** Data records follows **

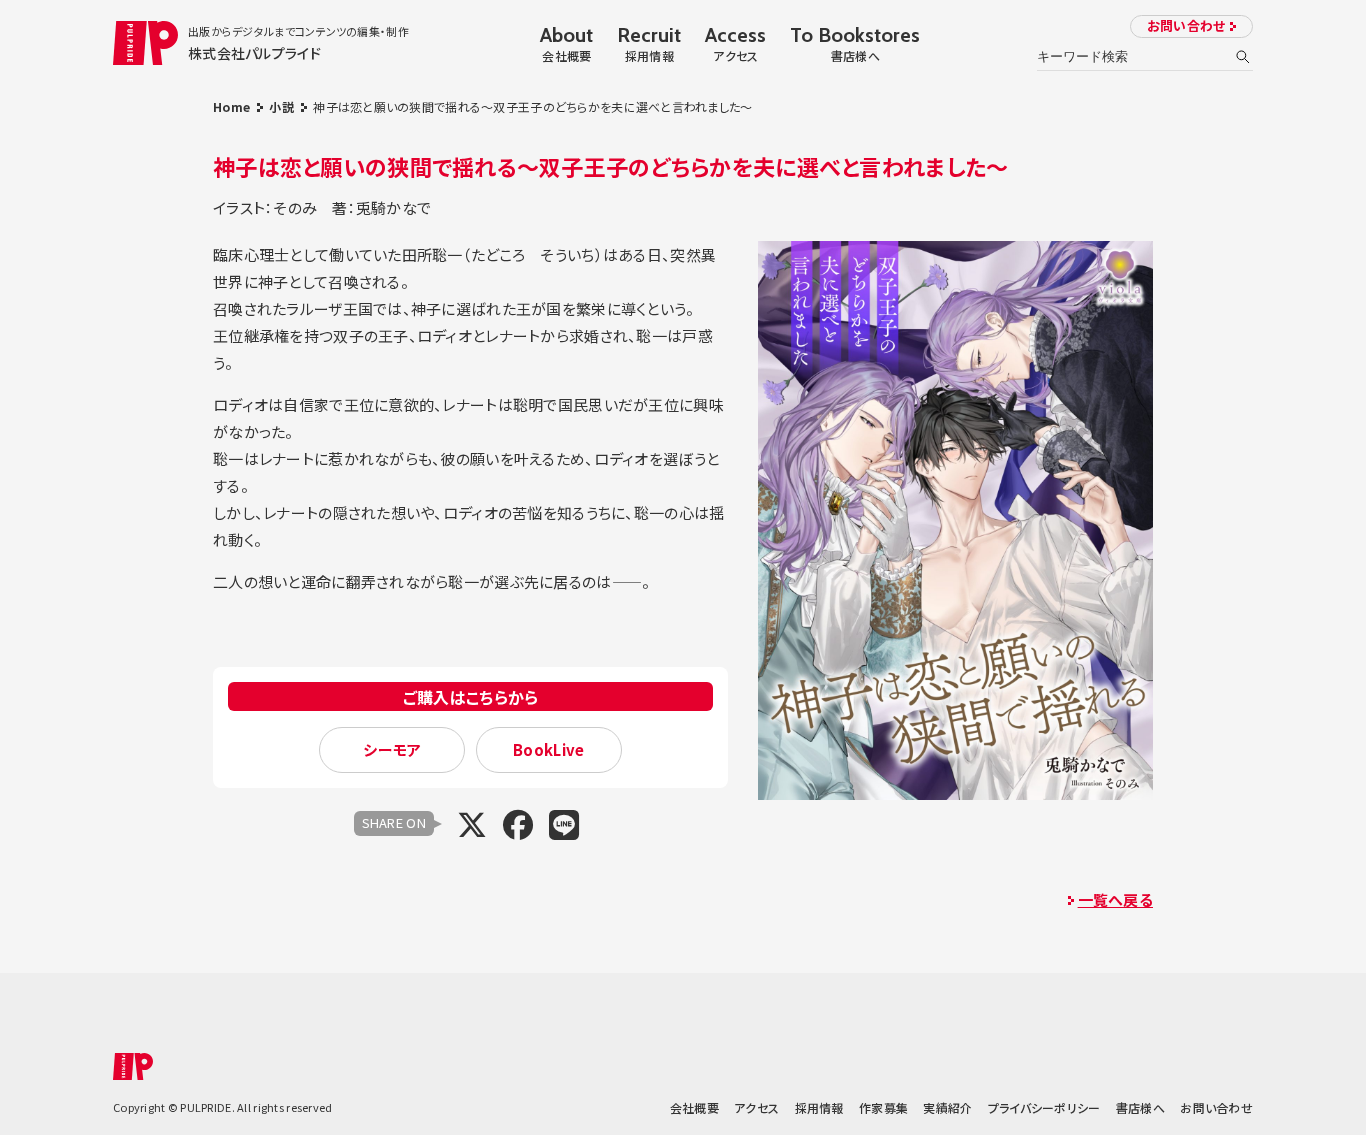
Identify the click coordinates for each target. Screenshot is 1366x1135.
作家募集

** End of Data records **
** Data records follows **

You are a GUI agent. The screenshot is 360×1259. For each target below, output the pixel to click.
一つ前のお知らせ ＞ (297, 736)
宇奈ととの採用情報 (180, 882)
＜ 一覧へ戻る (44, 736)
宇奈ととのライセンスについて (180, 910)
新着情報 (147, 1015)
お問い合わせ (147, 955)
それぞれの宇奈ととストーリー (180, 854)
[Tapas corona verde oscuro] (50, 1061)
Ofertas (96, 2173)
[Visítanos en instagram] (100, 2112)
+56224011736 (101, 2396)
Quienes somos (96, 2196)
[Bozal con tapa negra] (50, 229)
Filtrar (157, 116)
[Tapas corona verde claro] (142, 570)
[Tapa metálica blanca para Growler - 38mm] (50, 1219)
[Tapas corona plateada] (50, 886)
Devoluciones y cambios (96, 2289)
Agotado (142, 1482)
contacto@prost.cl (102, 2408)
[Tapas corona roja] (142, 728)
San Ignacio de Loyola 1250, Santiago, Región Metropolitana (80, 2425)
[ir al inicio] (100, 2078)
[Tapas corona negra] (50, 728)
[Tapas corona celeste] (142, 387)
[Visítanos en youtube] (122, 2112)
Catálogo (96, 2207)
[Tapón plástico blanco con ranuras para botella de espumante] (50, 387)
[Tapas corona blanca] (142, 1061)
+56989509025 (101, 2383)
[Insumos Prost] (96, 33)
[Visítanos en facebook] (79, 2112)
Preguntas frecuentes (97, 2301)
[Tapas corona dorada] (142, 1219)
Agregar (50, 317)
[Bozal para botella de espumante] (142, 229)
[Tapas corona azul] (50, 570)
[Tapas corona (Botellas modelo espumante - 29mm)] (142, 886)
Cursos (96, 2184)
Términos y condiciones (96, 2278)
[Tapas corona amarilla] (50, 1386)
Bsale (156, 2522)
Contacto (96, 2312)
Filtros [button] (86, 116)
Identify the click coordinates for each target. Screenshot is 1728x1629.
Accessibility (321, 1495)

** End of Data records **

▶ _Required action_: Whatever else the listing above holds, retype exactly only the lines from the one containing "contacto@prost.cl (102, 2408)" to the one containing "Catálogo (96, 2207)", both ends kept.

▶ _Answer to this exercise_:
contacto@prost.cl (102, 2408)
[Tapas corona roja] (142, 728)
San Ignacio de Loyola 1250, Santiago, Región Metropolitana (80, 2425)
[ir al inicio] (100, 2078)
[Tapas corona negra] (50, 728)
[Tapas corona celeste] (142, 387)
[Visítanos en youtube] (122, 2112)
Catálogo (96, 2207)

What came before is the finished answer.